Sometimes I ponder the most stupid, weird things in the world. When I sit with my thoughts, I wonder if people ever think the same way as me and I laugh. I think about things that seem to utterly ridiculous and out of the ordinary, I have a hard time imagining people would ever think like me, and if they did, that they’d ever admit it.
What if you could enter someone’s mind? What would you see? Would the experience you encounter depend on what you imagine it would be, or would it instead be shaped by the subject?
Would it be like an art gallery or a movie theatre? Do you think you’d be walking through a memory, seeing what they believe they saw? Would you recognize all the things they witnessed, but never consciously understood? Do you wonder what people would see in your own head?

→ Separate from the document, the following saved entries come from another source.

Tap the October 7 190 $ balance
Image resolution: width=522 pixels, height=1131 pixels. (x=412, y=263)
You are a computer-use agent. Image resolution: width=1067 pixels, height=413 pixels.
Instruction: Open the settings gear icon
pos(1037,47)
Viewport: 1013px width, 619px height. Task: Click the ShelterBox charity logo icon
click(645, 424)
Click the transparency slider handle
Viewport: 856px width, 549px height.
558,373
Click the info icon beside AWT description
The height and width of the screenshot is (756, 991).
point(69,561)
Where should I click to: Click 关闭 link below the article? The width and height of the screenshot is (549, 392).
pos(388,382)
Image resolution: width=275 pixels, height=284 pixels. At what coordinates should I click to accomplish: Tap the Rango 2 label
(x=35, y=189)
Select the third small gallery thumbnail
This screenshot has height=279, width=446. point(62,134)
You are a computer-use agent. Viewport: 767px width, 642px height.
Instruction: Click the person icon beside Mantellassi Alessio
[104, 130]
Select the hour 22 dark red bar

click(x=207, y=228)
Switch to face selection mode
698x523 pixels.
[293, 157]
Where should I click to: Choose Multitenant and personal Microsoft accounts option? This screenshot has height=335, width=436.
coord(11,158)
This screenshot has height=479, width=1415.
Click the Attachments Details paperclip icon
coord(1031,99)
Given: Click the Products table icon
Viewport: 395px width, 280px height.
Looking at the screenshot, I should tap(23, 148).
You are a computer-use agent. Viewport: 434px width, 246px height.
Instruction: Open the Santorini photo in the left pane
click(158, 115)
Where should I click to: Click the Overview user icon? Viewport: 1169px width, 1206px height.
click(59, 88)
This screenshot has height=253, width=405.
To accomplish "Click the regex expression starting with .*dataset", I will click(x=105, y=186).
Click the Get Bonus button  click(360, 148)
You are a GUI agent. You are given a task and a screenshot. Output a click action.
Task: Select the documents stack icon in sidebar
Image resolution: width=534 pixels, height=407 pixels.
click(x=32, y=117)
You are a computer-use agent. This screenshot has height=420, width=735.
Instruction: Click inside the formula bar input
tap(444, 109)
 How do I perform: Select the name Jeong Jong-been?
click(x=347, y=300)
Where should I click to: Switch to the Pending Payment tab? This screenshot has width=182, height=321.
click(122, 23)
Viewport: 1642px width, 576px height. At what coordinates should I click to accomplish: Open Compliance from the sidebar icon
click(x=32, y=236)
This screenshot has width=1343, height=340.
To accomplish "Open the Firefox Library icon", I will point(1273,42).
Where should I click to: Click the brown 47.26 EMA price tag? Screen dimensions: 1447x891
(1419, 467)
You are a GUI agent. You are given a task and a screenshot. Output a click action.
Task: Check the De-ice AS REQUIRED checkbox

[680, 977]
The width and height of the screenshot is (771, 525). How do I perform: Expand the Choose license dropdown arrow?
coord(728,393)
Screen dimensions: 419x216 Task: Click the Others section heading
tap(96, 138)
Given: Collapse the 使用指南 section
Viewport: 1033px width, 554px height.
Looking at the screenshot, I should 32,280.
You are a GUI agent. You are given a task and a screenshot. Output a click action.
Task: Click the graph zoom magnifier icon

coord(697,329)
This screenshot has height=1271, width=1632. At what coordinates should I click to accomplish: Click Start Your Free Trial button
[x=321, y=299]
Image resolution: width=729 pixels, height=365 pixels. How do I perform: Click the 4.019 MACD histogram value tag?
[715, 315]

In the 1999 comedy/drama “Being John Malkovich,” the plot revolved around people literally going into John Malkovich’s head. They saw what he saw, heard what he heard, experienced what he experienced. The characters went as far as even being able to control what he did. The premise was funny, but the more I think about it, I think I also found it scary.
Most of the time, I don’t even know what’s going on in my mind from one moment to the next. When I’m not on medication, my thoughts come and go so quickly I don’t even have time to process them, so what would someone else see? Would there be doors? Windows? Filing cabinets? What about floors or departments?
What if the mind was like a mall? First floor: pleasant memories, video games, and comic books. Trauma and repressed memories are in the basement, and memes and pop culture are adjacent to the food court. Would there be a memory store, as it were, for nightmares? What would that look like? For me, I bet it would have clowns…or my Dad…or my Dad in clown makeup. Yikes.
This mall would be unique, though. You could buy anything you wanted; you just couldn’t take it with you. Or could you? Would it be almost like a facsimile? A copy of a memory or a thought, nearly as good as the original, but not quite as real or powerful?
And what about other guests? Would the mall be filled with different versions of ‘you’? Small characters, similar to those in “Inside Out,” each with their own unique attitudes and qualities. Would they know they were in our minds, or would they see themselves as individuals trapped in this odd space?
Welcome to my mind. Please remember we have a no return policy, and if you break it, you bought it.